• _Directive_: Give back all the records below unchanged, line for line.

• _Item-finding records_:
* Begin *

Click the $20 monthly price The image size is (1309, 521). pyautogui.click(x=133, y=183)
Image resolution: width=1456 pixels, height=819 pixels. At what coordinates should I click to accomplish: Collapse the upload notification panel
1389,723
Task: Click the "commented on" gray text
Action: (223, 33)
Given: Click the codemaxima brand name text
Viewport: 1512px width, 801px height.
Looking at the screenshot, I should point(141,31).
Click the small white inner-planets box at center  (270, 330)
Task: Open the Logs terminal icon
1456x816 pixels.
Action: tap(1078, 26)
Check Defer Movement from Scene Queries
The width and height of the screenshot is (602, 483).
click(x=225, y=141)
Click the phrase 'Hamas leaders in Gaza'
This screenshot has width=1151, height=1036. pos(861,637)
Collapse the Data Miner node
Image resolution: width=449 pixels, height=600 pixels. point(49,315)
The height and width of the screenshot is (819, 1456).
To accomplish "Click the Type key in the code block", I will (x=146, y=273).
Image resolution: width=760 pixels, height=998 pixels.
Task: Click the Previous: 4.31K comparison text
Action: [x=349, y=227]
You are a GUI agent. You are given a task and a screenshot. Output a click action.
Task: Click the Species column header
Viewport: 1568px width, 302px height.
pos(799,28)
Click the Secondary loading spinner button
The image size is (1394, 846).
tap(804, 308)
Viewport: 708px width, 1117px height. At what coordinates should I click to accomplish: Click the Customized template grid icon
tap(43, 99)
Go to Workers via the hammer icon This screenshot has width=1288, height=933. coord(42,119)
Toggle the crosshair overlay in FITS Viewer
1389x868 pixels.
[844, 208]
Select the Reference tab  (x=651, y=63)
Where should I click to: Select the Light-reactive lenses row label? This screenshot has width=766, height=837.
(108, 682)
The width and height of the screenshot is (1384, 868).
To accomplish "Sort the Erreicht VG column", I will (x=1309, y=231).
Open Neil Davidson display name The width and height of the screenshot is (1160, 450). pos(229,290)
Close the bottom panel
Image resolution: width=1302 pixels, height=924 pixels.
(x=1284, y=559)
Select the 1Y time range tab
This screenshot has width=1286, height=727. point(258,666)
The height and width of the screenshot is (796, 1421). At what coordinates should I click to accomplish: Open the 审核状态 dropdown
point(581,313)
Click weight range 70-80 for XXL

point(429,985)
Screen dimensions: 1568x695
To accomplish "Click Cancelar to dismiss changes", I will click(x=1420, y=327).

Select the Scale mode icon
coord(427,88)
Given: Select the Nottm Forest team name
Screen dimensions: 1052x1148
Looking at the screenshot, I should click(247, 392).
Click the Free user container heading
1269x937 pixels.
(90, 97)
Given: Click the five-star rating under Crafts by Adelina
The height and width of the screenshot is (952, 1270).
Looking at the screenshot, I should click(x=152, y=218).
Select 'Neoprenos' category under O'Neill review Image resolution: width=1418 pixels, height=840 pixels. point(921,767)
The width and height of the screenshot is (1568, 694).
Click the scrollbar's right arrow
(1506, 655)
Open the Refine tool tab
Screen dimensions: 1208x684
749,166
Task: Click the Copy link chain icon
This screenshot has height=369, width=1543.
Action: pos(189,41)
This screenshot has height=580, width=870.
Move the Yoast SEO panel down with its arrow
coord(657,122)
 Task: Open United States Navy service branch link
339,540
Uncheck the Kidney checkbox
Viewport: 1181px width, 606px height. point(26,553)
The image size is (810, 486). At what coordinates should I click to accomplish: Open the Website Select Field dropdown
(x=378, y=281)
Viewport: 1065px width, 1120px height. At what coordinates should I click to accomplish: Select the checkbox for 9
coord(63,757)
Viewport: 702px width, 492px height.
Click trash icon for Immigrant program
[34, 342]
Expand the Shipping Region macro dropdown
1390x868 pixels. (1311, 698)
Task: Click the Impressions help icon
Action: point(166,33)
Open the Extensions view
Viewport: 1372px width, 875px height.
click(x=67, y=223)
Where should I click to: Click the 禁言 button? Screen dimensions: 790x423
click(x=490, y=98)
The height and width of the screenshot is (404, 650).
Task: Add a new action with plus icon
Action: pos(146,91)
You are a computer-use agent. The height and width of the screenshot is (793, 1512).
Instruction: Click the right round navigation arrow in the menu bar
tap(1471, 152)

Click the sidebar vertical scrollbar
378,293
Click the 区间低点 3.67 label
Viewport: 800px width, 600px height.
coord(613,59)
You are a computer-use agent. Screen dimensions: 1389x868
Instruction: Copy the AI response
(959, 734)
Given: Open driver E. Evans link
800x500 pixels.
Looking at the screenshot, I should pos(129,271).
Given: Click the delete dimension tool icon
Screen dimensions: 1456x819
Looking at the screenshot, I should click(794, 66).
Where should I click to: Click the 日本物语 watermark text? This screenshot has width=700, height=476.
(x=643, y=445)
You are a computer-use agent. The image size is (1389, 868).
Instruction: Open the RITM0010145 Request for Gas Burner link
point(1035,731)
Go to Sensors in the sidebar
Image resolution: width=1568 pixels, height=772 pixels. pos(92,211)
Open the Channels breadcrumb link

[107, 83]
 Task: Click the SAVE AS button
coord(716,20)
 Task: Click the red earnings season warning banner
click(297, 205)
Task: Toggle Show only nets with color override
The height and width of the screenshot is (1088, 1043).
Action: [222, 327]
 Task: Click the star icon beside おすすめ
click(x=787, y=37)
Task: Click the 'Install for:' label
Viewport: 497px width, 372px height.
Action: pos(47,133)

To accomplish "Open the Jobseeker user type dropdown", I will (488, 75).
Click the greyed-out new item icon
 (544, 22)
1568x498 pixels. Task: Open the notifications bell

* End *

• _Result of the exercise_:
Click the $20 monthly price The image size is (1309, 521). pyautogui.click(x=133, y=183)
Image resolution: width=1456 pixels, height=819 pixels. At what coordinates should I click to accomplish: Collapse the upload notification panel
1389,723
Task: Click the "commented on" gray text
Action: (223, 33)
Given: Click the codemaxima brand name text
Viewport: 1512px width, 801px height.
Looking at the screenshot, I should point(141,31).
Click the small white inner-planets box at center  (270, 330)
Task: Open the Logs terminal icon
1456x816 pixels.
Action: tap(1078, 26)
Check Defer Movement from Scene Queries
The width and height of the screenshot is (602, 483).
click(x=225, y=141)
Click the phrase 'Hamas leaders in Gaza'
This screenshot has width=1151, height=1036. pos(861,637)
Collapse the Data Miner node
Image resolution: width=449 pixels, height=600 pixels. point(49,315)
The height and width of the screenshot is (819, 1456).
To accomplish "Click the Type key in the code block", I will (x=146, y=273).
Image resolution: width=760 pixels, height=998 pixels.
Task: Click the Previous: 4.31K comparison text
Action: [x=349, y=227]
You are a GUI agent. You are given a task and a screenshot. Output a click action.
Task: Click the Species column header
Viewport: 1568px width, 302px height.
pos(799,28)
Click the Secondary loading spinner button
The image size is (1394, 846).
tap(804, 308)
Viewport: 708px width, 1117px height. At what coordinates should I click to accomplish: Click the Customized template grid icon
tap(43, 99)
Go to Workers via the hammer icon This screenshot has width=1288, height=933. coord(42,119)
Toggle the crosshair overlay in FITS Viewer
1389x868 pixels.
[844, 208]
Select the Reference tab  (x=651, y=63)
Where should I click to: Select the Light-reactive lenses row label? This screenshot has width=766, height=837.
(108, 682)
The width and height of the screenshot is (1384, 868).
To accomplish "Sort the Erreicht VG column", I will (x=1309, y=231).
Open Neil Davidson display name The width and height of the screenshot is (1160, 450). pos(229,290)
Close the bottom panel
Image resolution: width=1302 pixels, height=924 pixels.
(x=1284, y=559)
Select the 1Y time range tab
This screenshot has width=1286, height=727. point(258,666)
The height and width of the screenshot is (796, 1421). At what coordinates should I click to accomplish: Open the 审核状态 dropdown
point(581,313)
Click weight range 70-80 for XXL

point(429,985)
Screen dimensions: 1568x695
To accomplish "Click Cancelar to dismiss changes", I will click(x=1420, y=327).

Select the Scale mode icon
coord(427,88)
Given: Select the Nottm Forest team name
Screen dimensions: 1052x1148
Looking at the screenshot, I should click(247, 392).
Click the Free user container heading
1269x937 pixels.
(90, 97)
Given: Click the five-star rating under Crafts by Adelina
The height and width of the screenshot is (952, 1270).
Looking at the screenshot, I should click(x=152, y=218).
Select 'Neoprenos' category under O'Neill review Image resolution: width=1418 pixels, height=840 pixels. point(921,767)
The width and height of the screenshot is (1568, 694).
Click the scrollbar's right arrow
(1506, 655)
Open the Refine tool tab
Screen dimensions: 1208x684
749,166
Task: Click the Copy link chain icon
This screenshot has height=369, width=1543.
Action: pos(189,41)
This screenshot has height=580, width=870.
Move the Yoast SEO panel down with its arrow
coord(657,122)
 Task: Open United States Navy service branch link
339,540
Uncheck the Kidney checkbox
Viewport: 1181px width, 606px height. point(26,553)
The image size is (810, 486). At what coordinates should I click to accomplish: Open the Website Select Field dropdown
(x=378, y=281)
Viewport: 1065px width, 1120px height. At what coordinates should I click to accomplish: Select the checkbox for 9
coord(63,757)
Viewport: 702px width, 492px height.
Click trash icon for Immigrant program
[34, 342]
Expand the Shipping Region macro dropdown
1390x868 pixels. (1311, 698)
Task: Click the Impressions help icon
Action: point(166,33)
Open the Extensions view
Viewport: 1372px width, 875px height.
click(x=67, y=223)
Where should I click to: Click the 禁言 button? Screen dimensions: 790x423
click(x=490, y=98)
The height and width of the screenshot is (404, 650).
Task: Add a new action with plus icon
Action: pos(146,91)
You are a computer-use agent. The height and width of the screenshot is (793, 1512).
Instruction: Click the right round navigation arrow in the menu bar
tap(1471, 152)

Click the sidebar vertical scrollbar
378,293
Click the 区间低点 3.67 label
Viewport: 800px width, 600px height.
coord(613,59)
You are a computer-use agent. Screen dimensions: 1389x868
Instruction: Copy the AI response
(959, 734)
Given: Open driver E. Evans link
800x500 pixels.
Looking at the screenshot, I should pos(129,271).
Given: Click the delete dimension tool icon
Screen dimensions: 1456x819
Looking at the screenshot, I should click(794, 66).
Where should I click to: Click the 日本物语 watermark text? This screenshot has width=700, height=476.
(x=643, y=445)
You are a computer-use agent. The image size is (1389, 868).
Instruction: Open the RITM0010145 Request for Gas Burner link
point(1035,731)
Go to Sensors in the sidebar
Image resolution: width=1568 pixels, height=772 pixels. pos(92,211)
Open the Channels breadcrumb link

[107, 83]
 Task: Click the SAVE AS button
coord(716,20)
 Task: Click the red earnings season warning banner
click(297, 205)
Task: Toggle Show only nets with color override
The height and width of the screenshot is (1088, 1043).
Action: [222, 327]
 Task: Click the star icon beside おすすめ
click(x=787, y=37)
Task: Click the 'Install for:' label
Viewport: 497px width, 372px height.
Action: pos(47,133)

To accomplish "Open the Jobseeker user type dropdown", I will (488, 75).
Click the greyed-out new item icon
 (544, 22)
1568x498 pixels. Task: Open the notifications bell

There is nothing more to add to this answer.